Below you can find some of our findings for the Open Source edition:
- Very high write and query performance.
- SQL to query data is nice, but limited. Combining data from different measurements is not possible.
- Define the primary key (which is called “key” in InfluxDB) well so you can better make use of the group by functionality.
- Save each type of data in its own table (called “measurement” in InfluxDB).
- Real time aggregation functionality (called Continuous Queries) is real cool stuff.
- Make use of retention policies. This can be defined per table (measurement).
- HTTP endpoint so it can easily integrated in our architecture.

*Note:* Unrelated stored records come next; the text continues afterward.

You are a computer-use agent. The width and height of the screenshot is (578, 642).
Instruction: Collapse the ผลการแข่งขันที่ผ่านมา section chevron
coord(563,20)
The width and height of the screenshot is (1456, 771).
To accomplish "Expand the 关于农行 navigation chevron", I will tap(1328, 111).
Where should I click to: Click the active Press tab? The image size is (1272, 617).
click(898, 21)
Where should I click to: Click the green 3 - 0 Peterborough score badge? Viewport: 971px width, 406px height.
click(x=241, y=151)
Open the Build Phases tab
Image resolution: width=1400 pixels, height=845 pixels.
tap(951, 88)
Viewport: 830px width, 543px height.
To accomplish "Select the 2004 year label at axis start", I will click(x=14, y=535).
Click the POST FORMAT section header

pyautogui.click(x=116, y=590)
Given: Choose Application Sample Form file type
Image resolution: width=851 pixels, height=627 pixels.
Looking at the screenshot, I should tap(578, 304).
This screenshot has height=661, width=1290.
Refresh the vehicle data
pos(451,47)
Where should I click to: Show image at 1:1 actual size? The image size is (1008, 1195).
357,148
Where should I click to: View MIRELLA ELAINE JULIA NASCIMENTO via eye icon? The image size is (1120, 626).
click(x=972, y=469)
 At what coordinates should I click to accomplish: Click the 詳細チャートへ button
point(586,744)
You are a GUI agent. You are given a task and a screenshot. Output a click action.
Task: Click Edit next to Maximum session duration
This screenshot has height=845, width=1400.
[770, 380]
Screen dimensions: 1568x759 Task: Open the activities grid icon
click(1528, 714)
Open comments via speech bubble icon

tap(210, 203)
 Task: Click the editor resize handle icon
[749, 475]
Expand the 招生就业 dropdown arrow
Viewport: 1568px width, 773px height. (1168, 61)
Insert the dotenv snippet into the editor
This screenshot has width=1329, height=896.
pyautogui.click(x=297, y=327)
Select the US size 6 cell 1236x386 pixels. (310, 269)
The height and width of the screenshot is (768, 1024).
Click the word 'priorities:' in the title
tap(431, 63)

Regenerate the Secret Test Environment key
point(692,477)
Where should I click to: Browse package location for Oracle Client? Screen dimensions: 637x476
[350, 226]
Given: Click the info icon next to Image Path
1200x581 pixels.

- Various SDKs available (Python, JavaScript) for tight integration.
- User access management can only by on database level. So you need to implement fine grained ACL in the logic on top of this database.
- Backup and recovery can be done on the file system level.
- InfluxDB runs in a docker container so it can be managed well.
- Log files and metrics are available out of the box.
- Data compression is performed automatically. Which is nice.
- InfluxDB can run in a docker container.
- The community traction is good. Its a popular database.
- InfluxDB is part of a complete stack which also consists a Dashboard (Chronograf), a Plugin Server Agent (Telegraf) and an Streaming Engine (Kapacitor), All these together is called TICK stack. For details see: https://www.influxdata.com/time-series-platform/
Influxdata (which is the company) is currently (January 2019) working on InfluxDB 2.0 (alpha release is available). This release contains a new architecture which lots of new capabilities.
The mentioned strong points in this blog shows to us that, besides that the InfluxDB roadmap is promising, this is our no 1 database for time series data.
If you want to know more about how InfluxDB could help your business, please contact me.
For more information about our IoT services see: https://www.conclusionconnect.nl/
The majority of findings are valid except of the first one:
> Very high write and query performance.
There are systems with much higher insert and query performance than InfluxDB:
– VictoriaMetrics – https://medium.com/@valyala/insert-benchmarks-with-inch-influxdb-vs-victoriametrics-e31a41ae2893
– ClickHouse – https://medium.com/@AltinityDB/clickhouse-for-time-series-be35342bf31d
Thanks for reading my blog post and thanks for being critical. I now that there are time series databases which are faster than InfluxDB. Speed is important but certainly not the only selection criteria.